START Task inputs
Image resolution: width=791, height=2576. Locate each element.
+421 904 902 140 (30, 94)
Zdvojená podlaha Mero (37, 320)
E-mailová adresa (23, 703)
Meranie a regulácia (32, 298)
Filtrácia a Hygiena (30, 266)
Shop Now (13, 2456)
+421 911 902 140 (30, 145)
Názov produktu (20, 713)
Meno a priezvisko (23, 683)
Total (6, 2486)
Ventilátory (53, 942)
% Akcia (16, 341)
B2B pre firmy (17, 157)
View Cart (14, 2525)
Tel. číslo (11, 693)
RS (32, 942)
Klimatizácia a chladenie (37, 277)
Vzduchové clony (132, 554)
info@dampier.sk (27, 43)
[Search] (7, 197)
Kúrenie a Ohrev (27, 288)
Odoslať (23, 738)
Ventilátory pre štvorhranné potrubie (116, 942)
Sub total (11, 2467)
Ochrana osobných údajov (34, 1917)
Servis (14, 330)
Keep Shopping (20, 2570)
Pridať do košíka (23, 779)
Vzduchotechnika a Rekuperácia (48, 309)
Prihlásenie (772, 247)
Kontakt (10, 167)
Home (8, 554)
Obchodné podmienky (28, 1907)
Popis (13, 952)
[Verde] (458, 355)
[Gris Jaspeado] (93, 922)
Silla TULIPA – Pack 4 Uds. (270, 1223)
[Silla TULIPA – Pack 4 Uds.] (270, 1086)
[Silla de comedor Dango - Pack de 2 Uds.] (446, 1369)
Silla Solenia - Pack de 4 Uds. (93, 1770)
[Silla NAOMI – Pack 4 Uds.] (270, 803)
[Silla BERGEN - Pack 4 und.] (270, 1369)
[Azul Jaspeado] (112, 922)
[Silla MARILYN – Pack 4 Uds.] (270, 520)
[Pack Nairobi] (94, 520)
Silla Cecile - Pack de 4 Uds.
END Task inputs
# Description of the task:
Copy out the records above without altering anything.

# Expected output:
Image resolution: width=791, height=2576. Locate each element.
+421 904 902 140 (30, 94)
Zdvojená podlaha Mero (37, 320)
E-mailová adresa (23, 703)
Meranie a regulácia (32, 298)
Filtrácia a Hygiena (30, 266)
Shop Now (13, 2456)
+421 911 902 140 (30, 145)
Názov produktu (20, 713)
Meno a priezvisko (23, 683)
Total (6, 2486)
Ventilátory (53, 942)
% Akcia (16, 341)
B2B pre firmy (17, 157)
View Cart (14, 2525)
Tel. číslo (11, 693)
RS (32, 942)
Klimatizácia a chladenie (37, 277)
Vzduchové clony (132, 554)
info@dampier.sk (27, 43)
[Search] (7, 197)
Kúrenie a Ohrev (27, 288)
Odoslať (23, 738)
Ventilátory pre štvorhranné potrubie (116, 942)
Sub total (11, 2467)
Ochrana osobných údajov (34, 1917)
Servis (14, 330)
Keep Shopping (20, 2570)
Pridať do košíka (23, 779)
Vzduchotechnika a Rekuperácia (48, 309)
Prihlásenie (772, 247)
Kontakt (10, 167)
Home (8, 554)
Obchodné podmienky (28, 1907)
Popis (13, 952)
[Verde] (458, 355)
[Gris Jaspeado] (93, 922)
Silla TULIPA – Pack 4 Uds. (270, 1223)
[Silla TULIPA – Pack 4 Uds.] (270, 1086)
[Silla de comedor Dango - Pack de 2 Uds.] (446, 1369)
Silla Solenia - Pack de 4 Uds. (93, 1770)
[Silla NAOMI – Pack 4 Uds.] (270, 803)
[Silla BERGEN - Pack 4 und.] (270, 1369)
[Azul Jaspeado] (112, 922)
[Silla MARILYN – Pack 4 Uds.] (270, 520)
[Pack Nairobi] (94, 520)
Silla Cecile - Pack de 4 Uds.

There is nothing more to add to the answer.